### TASKS TO PERFORM
**A.** Duplicate the part of the C++ tuple explanation between "And then, to" and "the first type.", inclusive.
**B.** Answer these questions using the C++ tuple explanation:
(i) Which operator does Boost hana use to access tuple elements?
(ii) What does the _c literal transform an int into?
(iii) In the main function example, what type is the value passed to mem.set<0> upgraded to?

You seem to want std::tuple or hana::tuple. It's entirely possible to change you class so that you don't need to send the type each time.

However, you will still need to pass something as a template parameter. Usually, the index of the variable or the index of the type is enough.

The tuple class from the standard library does it like this:

std::tuple<int, std::string> tup;

std::get<0>(tup) = 5; // assign the int
std::get<1>(tup) = "test"; // assign the string

Boost hana skies it in a similar way, but uses operator[]:

hana::tuple<int, std::string> tup;

tup[0_c] = 5; // assign the int
tup[1_c] = "test"; // assign the string

The _c is a user provided literal that transform the int into an integral constant, so the value can be used at compile time.

So how you'd do it?

Simply change your int parameter to a template parameter:

int main() {
  memory<float, char*> mem;

  float f = mem.get<0>();
  char* str = mem.get<1>();

  mem.set<0>(25);  // int passed, upgraded to float

  return 0;
}

And then, to infer what the type is according to the index, use something like this:

template<std::size_t, typename>
struct memory_element; // no basic case

// In this case, we pass a number and a memory class
// We extend the case were the index is decremented, and we remove the first type.

### GIVEN RECORDS
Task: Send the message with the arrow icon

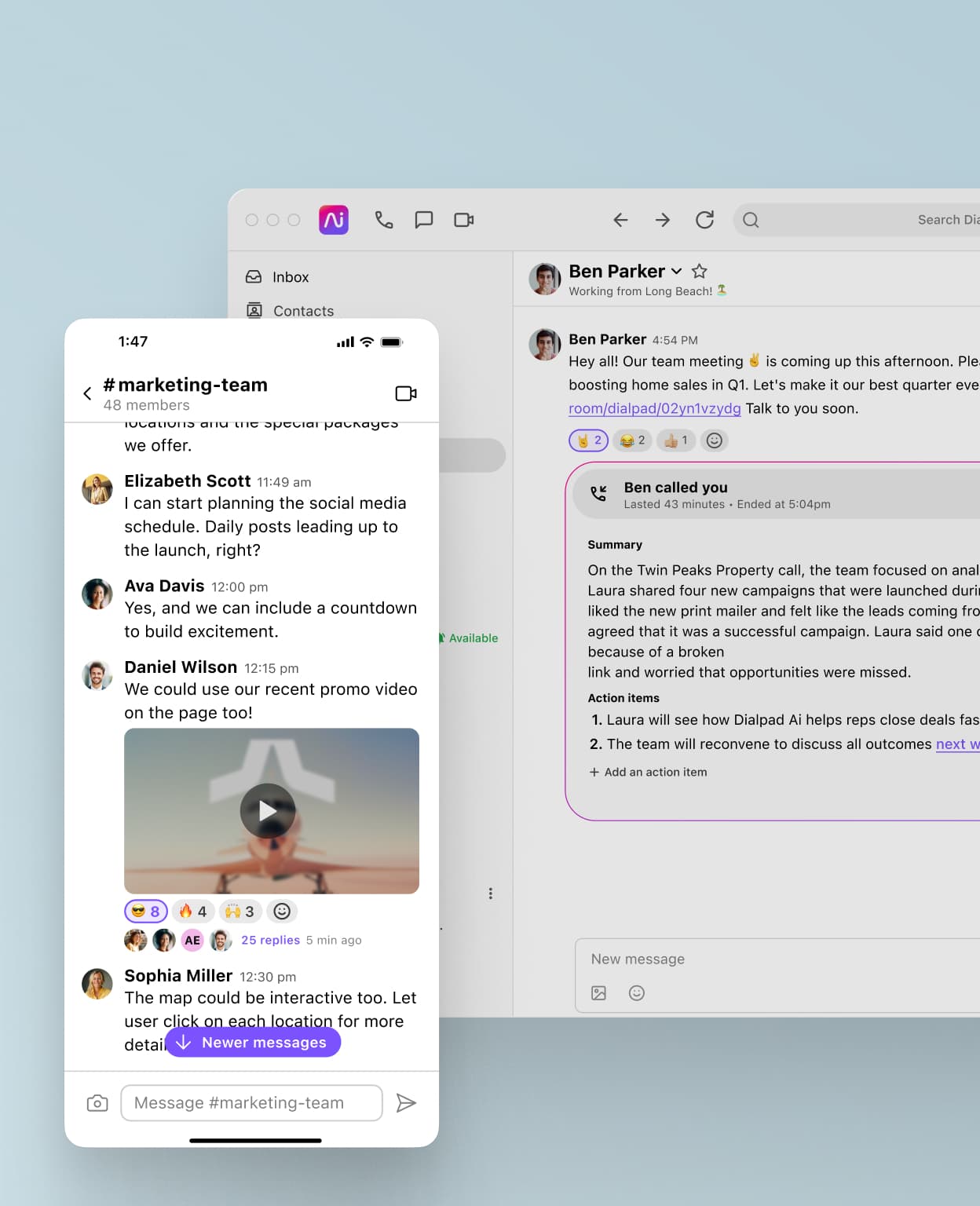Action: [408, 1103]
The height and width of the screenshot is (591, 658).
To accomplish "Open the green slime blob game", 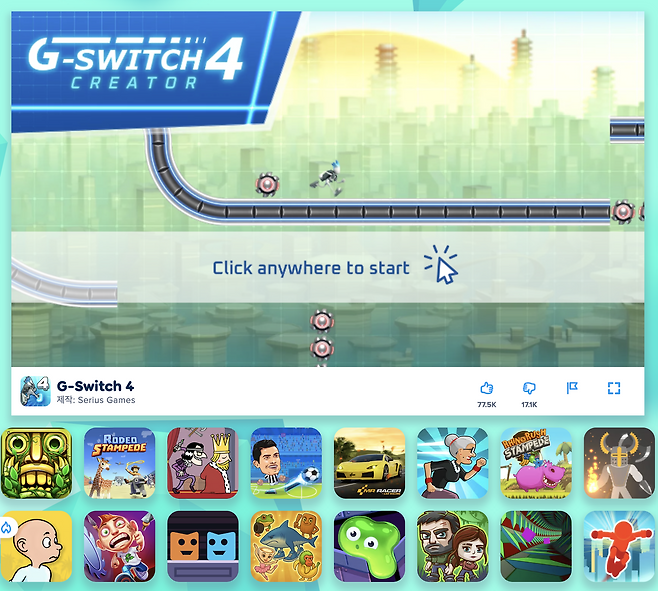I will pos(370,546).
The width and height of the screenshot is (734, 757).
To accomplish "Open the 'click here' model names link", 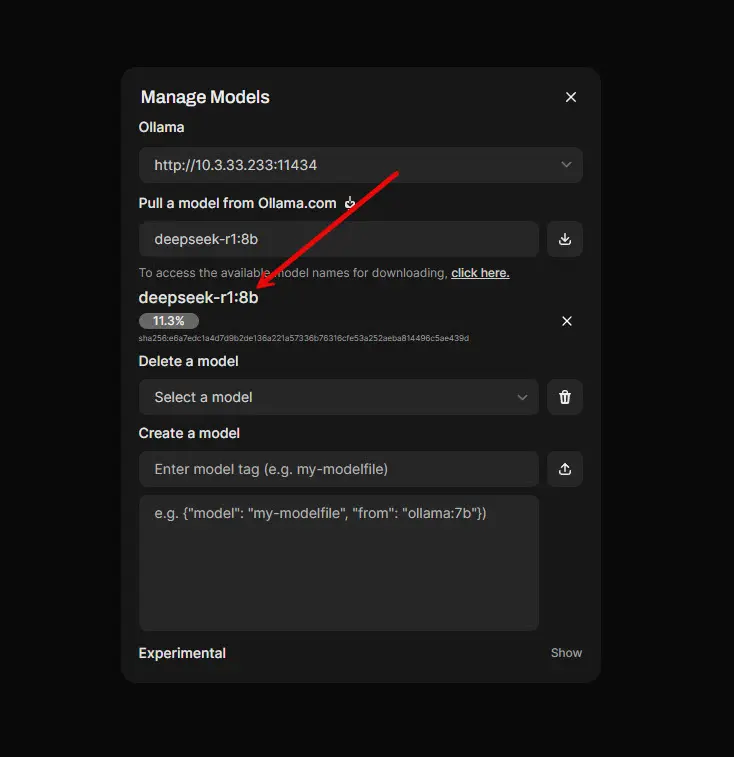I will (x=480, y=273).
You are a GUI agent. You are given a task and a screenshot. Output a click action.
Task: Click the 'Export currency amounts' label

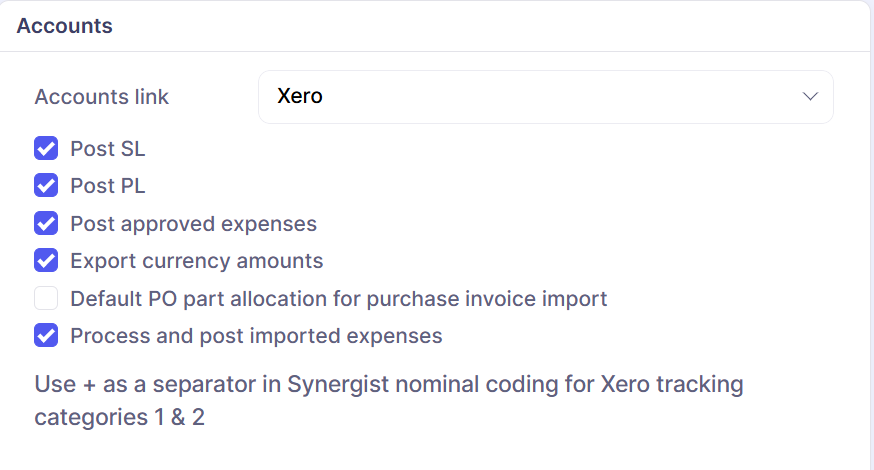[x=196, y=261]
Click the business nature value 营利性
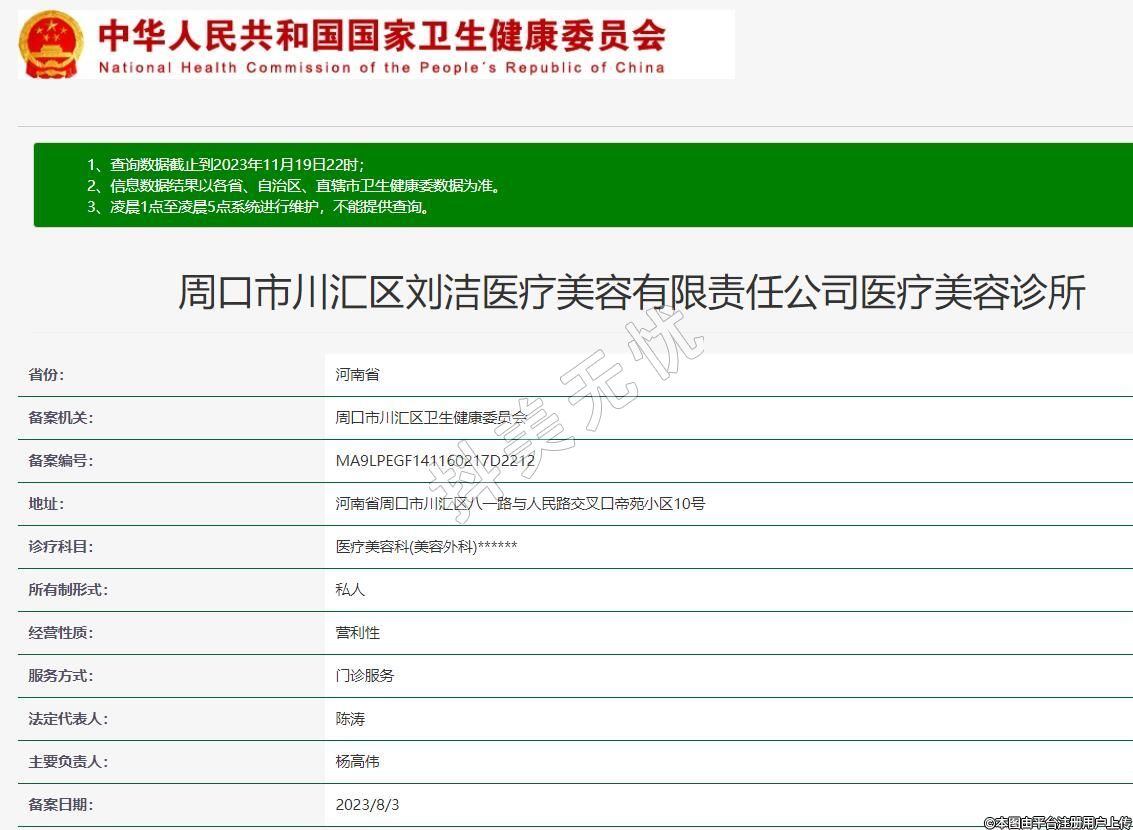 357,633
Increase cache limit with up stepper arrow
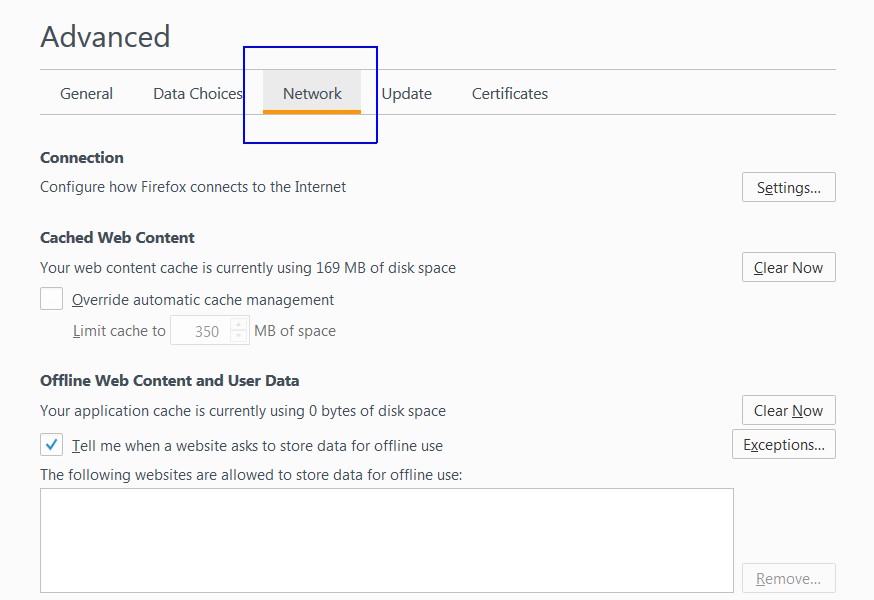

### SET OF ANSWERS
**A.**
And then, to infer what the type is according to the index, use something like this:

template<std::size_t, typename>
struct memory_element; // no basic case

// In this case, we pass a number and a memory class
// We extend the case were the index is decremented, and we remove the first type.

**B.**
(i) operator[]
(ii) An integral constant
(iii) float